Lettera Aperta della Prof.ssa Perrina
Questa mattina, più degli altri giorni, a Villanova del Battista, si percepisce un
presagio di mistero inquietante. Il cielo è illuminato dal sole, ma è un sole
che non ci fa gioire, è un sole che non ci riscalda, ma che avvolge il paese in
un’atmosfera di tensione e paura; in strada non si ode rumore alcuno; in
casa il silenzio è interrotto solo dal bip, bip, bip, dei messaggi che si
rincorrono. Si ha paura di aprirli perché, sappiamo bene, che non contengono
il gioioso saluto di buon giorno, ma missive di morte ed allarme.
Ormai il cerchio si stringe sempre di più, l’Irpinia è contagiata.

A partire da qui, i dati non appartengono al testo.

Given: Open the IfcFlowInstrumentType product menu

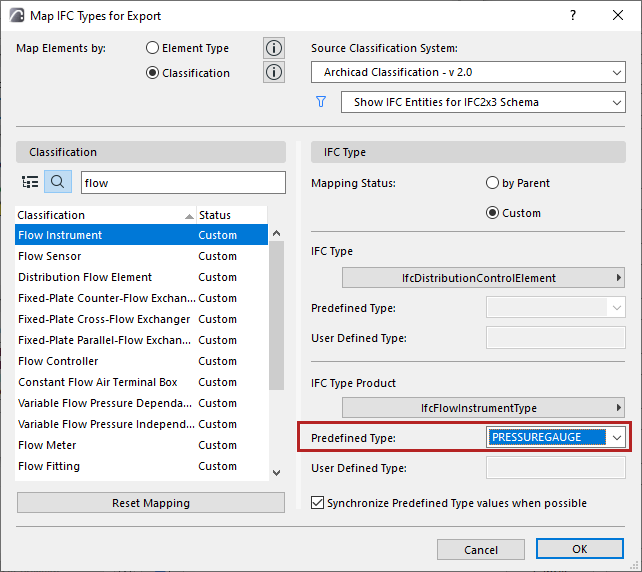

Iniziano i primi contagi a Villanova e a Flumeri, paesini lontani dalle
metropoli, lontani dall’inquinamento eppure fortemente contagiati. Si
maledice l’untore che si è comportato come Don Ferrante, di manzoniana
memoria, che negando l’esistenza della peste finiva, egli stesso, per morire di
peste. Si è così, un untore, o forse più, a Villanova e d’intorni. Questi gli
argomenti che rimbalzano, sovente, nei telefoni. Gli sguardi di tutti si
focalizzano sui cellulari che da strumento di piacere si è trasformato in ricette
di sciagure.
Fino ad ieri il paese si mostrava calmo, una calma apparente; la gente in
religioso silenzio si dipanava in ammirevole ordine davanti ai negozi,
indossando la mascherina ed aspettando il proprio turno. Nell’attesa ognuno
guardava l’altro con sospetto, indietreggiando se questi si avvicinava. Oggi la
spesa arriva a domicilio.
La paura paralizza, il timore ci rende fragili e ci spinge a guardare ed
esaminare il miglior amico come un potenziale nemico.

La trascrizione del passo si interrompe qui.